Yes, cooldreams, most gs's are trained to handle many emergency situations. In most residency programs they get tons of trauma and ICU experience, meaning they handle tons of emergent situations. Throughout the hospital, they are the ones called to put in emergent central lines, chest tubes, cric someone who needs an airway emergently, stop any kind of bleeding, etc.
If there's one classic characteristic of a general surgeon it's that they have a hard time standing by and watching something happen without getting their hands in there to help. As an intern I arrived at medical codes in the hosptial and jumped right in to help, while some of the medicine interns sat on the sidelines watching their senior residents or staff. If anesthesia or EM are not around, they'll grab a tube and intubate if a patient needs it. Surgeons just aren't affraid to step up and help out in any situation.
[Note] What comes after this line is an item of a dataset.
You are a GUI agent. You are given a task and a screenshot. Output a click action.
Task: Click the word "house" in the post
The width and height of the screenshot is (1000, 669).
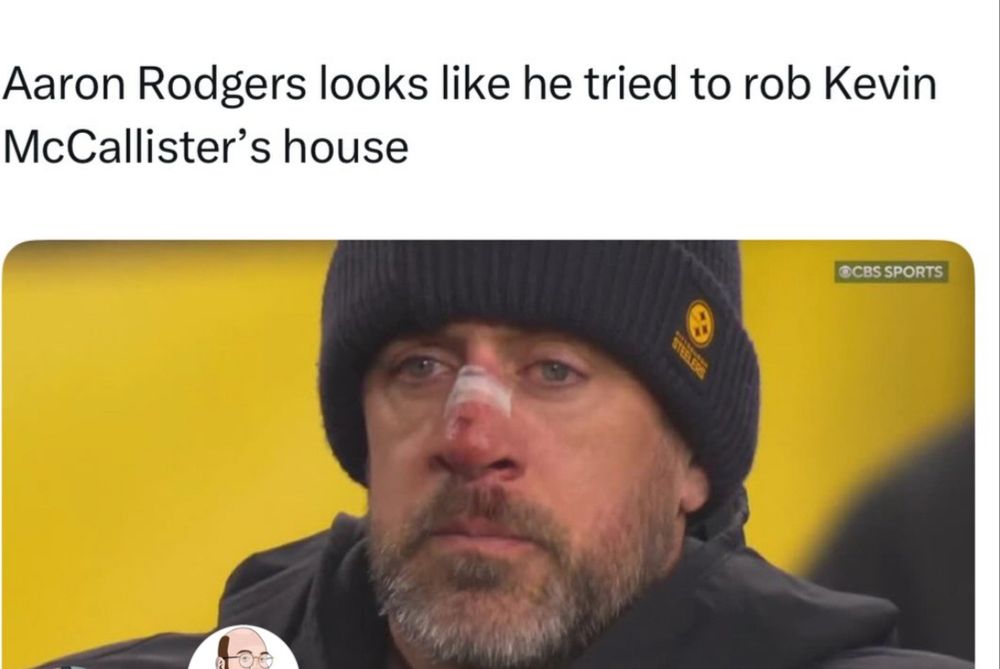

To answer your cooldream's other question, EP's do some procedures, yes. But in most residency programs, surgeons will generally be more comfortable with most any of these basic procedures by the end of their 1st 3 years than any EM resident in 3 years b/c they've done more - by the fact that they see mostly surgery patients who get procedures vs. EM who sees all patients AND by the fact that surgery residents work 80 hours a week vs. 60 or so at many EM programs. So yes, EP's do procedures, but if you ask me who I'd prefer to put a line, chest tube, or any needle or knife into my family members - a surgeon would be MUCH preffered over an EP.